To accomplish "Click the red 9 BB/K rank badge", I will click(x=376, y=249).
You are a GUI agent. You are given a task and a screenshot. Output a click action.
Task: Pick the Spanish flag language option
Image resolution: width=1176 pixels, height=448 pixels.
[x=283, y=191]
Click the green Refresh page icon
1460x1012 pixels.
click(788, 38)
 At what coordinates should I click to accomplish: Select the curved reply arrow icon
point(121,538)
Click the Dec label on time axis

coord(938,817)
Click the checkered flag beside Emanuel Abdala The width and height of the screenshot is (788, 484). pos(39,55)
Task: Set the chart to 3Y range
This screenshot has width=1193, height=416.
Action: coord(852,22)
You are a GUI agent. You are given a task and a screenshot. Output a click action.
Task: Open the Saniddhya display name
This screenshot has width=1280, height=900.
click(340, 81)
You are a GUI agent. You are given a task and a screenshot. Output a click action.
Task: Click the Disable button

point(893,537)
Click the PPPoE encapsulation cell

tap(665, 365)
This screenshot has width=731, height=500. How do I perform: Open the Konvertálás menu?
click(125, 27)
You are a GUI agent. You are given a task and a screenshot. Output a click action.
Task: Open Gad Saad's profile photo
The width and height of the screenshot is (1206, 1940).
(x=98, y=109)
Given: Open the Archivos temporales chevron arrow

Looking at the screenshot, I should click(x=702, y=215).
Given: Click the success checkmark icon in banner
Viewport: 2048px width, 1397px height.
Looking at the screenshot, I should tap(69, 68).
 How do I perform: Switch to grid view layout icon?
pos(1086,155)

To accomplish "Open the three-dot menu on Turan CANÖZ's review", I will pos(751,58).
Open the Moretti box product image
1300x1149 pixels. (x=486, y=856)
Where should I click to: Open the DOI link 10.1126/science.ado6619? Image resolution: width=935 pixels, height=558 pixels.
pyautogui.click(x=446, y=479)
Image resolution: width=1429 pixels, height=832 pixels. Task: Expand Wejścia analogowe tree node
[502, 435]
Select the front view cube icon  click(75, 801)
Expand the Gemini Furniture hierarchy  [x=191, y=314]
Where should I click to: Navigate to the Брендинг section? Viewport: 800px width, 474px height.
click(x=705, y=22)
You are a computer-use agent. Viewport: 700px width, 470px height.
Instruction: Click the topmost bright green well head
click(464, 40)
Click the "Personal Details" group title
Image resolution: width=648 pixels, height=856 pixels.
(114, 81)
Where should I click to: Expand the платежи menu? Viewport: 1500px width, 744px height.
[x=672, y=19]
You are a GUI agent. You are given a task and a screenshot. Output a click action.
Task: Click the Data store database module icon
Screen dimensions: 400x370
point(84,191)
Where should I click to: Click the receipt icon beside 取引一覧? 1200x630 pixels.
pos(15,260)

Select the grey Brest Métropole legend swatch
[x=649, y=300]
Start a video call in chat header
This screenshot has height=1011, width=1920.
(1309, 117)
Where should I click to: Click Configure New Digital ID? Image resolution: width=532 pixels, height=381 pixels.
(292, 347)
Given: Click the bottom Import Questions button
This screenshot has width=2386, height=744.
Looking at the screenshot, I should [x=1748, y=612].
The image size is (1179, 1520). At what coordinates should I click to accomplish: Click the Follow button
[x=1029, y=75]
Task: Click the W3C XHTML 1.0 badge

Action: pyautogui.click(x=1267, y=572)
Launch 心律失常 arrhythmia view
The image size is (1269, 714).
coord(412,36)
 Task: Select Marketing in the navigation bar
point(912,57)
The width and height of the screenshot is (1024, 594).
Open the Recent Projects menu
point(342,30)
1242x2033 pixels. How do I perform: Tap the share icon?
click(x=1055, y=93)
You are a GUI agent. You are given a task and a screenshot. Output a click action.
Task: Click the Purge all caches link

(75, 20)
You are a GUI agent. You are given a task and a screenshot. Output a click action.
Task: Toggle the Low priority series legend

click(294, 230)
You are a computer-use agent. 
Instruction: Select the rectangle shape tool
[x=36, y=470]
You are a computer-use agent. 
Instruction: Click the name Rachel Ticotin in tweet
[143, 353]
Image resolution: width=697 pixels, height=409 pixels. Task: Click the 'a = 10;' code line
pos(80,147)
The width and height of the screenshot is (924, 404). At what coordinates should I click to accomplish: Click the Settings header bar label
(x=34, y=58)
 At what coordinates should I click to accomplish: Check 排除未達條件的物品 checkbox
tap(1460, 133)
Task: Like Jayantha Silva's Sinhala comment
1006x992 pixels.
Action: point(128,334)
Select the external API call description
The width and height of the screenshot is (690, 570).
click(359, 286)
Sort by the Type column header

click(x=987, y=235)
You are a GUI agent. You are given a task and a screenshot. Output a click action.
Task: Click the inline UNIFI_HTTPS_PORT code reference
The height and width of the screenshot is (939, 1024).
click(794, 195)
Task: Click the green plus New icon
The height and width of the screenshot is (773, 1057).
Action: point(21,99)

───

Exercise brief
In the data, how many lines include the string "flag"? Reply with only that number.

Worked solution
2